__Aim A__
In the records, take the part that opens with the line containing "Task: Click Tuesday 1.13 morning sunny icon" and closes with the line containing "click(85, 72)", and rewrite it with "Screen dimensions" swapped for "Screen size" throughout, leaving everything else unchanged.

__Supplied passage__
Sun, 04/22/2012 - 2:41pm

Madhu - Thank you for your measured and thoughtful response.

Nuclear weapons do potentially promise to deter war in Asia. Although nuclear deterrence is also a western idea, the context of its implementation is not. I believe that India is the only nuclear power to state its willingness to renounce nuclear weapons if its neighbors follow suit. China has stated that it has no military ambitions except to defend interests close to its shores. There is therefore no necessary reason for anything like the Anglo-German rivalry of a century ago to arise between China and America or between China and a neighboring state. All of these differences set Asia apart.

There are, however, two problems that motivated my comment. One is that the great powers of Asia, China and India, are building up their conventional military capabilities. Modernization of conventional forces of fixed size is a part of modern defenses, but expansion (particularly of blue water naval forces beyond the requirements of anti-piracy) implies to me the kind of strategic thinking that could produce a more stressful future, even with nuclear weapons to induce greater caution in the use of force.

The other problem is that disputes in Asia, while different, are not completely different from those in pre-1914 Europe. For example, it is possible to imagine a terrorist attack against India originating from Pakistan that would place enormous pressure on India to respond with force. It is hard to imagine India allowing terror attacks originating in Pakistan to continue with impunity simply because Pakistan has nuclear weapons. Nuclear deterrence vastly reduces the likelihood of war but does not rule it out absolutely.

It is certainly true that Asia has endured traumas of its own in the last hundred years and I apologize for my wording here. The question is what Asia and Europe have concluded from their respective traumas about the requirements for regional peace. I would agree that one should be skeptical about applying European analogies everywhere, and in suggesting a system of shared military power for Asia I did not mean to discount regional capacities for peace without western ideas. If Asia can find its way to peaceful coexistence on some other basis, no one will be more pleased than me to consign European analogies to a past that we can finally close.

DavidPB4

Sat, 04/21/2012 - 4:31pm

Your points are well taken. But if the long-run trend is for militarily relevant qualitative differences between America and its adversaries to narrow, then I would agree with the other commenters that bold thinking is now required.

__Supplied material__

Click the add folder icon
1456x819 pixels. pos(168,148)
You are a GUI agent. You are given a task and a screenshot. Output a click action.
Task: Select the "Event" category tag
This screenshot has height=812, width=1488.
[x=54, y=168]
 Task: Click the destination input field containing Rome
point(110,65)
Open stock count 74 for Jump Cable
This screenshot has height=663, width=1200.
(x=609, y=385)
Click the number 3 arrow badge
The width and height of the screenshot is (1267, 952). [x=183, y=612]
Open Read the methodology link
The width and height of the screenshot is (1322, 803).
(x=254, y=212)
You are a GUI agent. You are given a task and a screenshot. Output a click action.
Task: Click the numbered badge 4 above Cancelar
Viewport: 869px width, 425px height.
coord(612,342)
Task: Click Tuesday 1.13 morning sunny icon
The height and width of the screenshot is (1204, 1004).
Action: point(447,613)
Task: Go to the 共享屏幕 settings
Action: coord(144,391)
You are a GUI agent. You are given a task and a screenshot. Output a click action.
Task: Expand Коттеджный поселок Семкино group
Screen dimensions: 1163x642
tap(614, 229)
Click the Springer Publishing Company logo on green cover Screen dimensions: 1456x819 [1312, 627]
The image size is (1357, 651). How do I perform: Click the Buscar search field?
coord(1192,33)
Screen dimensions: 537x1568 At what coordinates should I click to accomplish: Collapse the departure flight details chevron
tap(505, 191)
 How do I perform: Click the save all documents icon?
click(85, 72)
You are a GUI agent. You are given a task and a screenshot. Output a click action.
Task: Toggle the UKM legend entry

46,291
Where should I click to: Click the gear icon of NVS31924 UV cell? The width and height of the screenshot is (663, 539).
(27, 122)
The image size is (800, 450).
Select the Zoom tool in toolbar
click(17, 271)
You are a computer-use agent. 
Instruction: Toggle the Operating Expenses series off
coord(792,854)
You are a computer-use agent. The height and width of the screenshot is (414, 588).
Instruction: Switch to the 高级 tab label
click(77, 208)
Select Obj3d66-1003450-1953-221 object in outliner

__Aim B__
Carry on the forum comment about nuclear deterrence and military rivalry in Asia from its last sentence.

__Right answer A__
Task: Click Tuesday 1.13 morning sunny icon
The height and width of the screenshot is (1204, 1004).
Action: point(447,613)
Task: Go to the 共享屏幕 settings
Action: coord(144,391)
You are a GUI agent. You are given a task and a screenshot. Output a click action.
Task: Expand Коттеджный поселок Семкино group
Screen size: 1163x642
tap(614, 229)
Click the Springer Publishing Company logo on green cover Screen size: 1456x819 [1312, 627]
The image size is (1357, 651). How do I perform: Click the Buscar search field?
coord(1192,33)
Screen size: 537x1568 At what coordinates should I click to accomplish: Collapse the departure flight details chevron
tap(505, 191)
 How do I perform: Click the save all documents icon?
click(85, 72)

__Right answer B__
The two deeper aims we should have in the long run are to achieve stability in Asia and to encourage a stronger community of nations in the world as a whole. Achieving these will greatly reduce the dangers posed by smaller powers and nonstate groups.

The long-term danger in great-power relations is the development by the middle of this century (or sooner) of a situation in Asia that resembles the one that existed in Europe before 1914. So far, Asian great powers seem willing to pursue arms programs and maintain territorial claims that may bring such a situation about. As a result, (1) we will continue to struggle to sustain a global U.S. military presence that probably has only a decade or two to continue in its present form, while (2) tensions between the great powers of Asia, and the capabilities of medium powers and nonstate actors elsewhere, will continue to grow.

The question in Asia is whether China and its neighbors are capable of strategic compromise. One possibility is a NATO-like regional alliance in Asia in which China agrees to take supreme command in return for placing naval and air forces under Japanese and Indian command respectively, with America standing outside but ready to intervene if needed. The world would then have two supra-national defense communities, in Europe and Asia, that might keep those two key regions at peace.

Asia probably isn't ready to embrace such a shared future right now, but neither was Europe at one time. The question that Asians must answer is whether Asia needs to undergo the traumas that Europe underwent in order to change in this respect or at least hold tensions in check.

In the meantime, we might begin to think about the institutions that unite the democratic world in terms of what sacrifices would be necessary to make them stronger, more inclusive, and more democractically accountable.

Whatever one thinks we should do, the time to debate imaginative ideas is now. If current trends continue, the chance of repeating the 20th century will only grow. This prospect should be as much the focus of strategic thinking as defense priorities with a more immediate timeframe.

Robert C. Jones

Sat, 04/21/2012 - 8:32am

What the US needs to focus on to address what GEN Dempsey describes must include a long hard look at two areas we prefer to ignore:

1. A hard look at what aspects of US policy are both provocative and also unnecessary or inappropriate to secure interests that are truly vital to the US.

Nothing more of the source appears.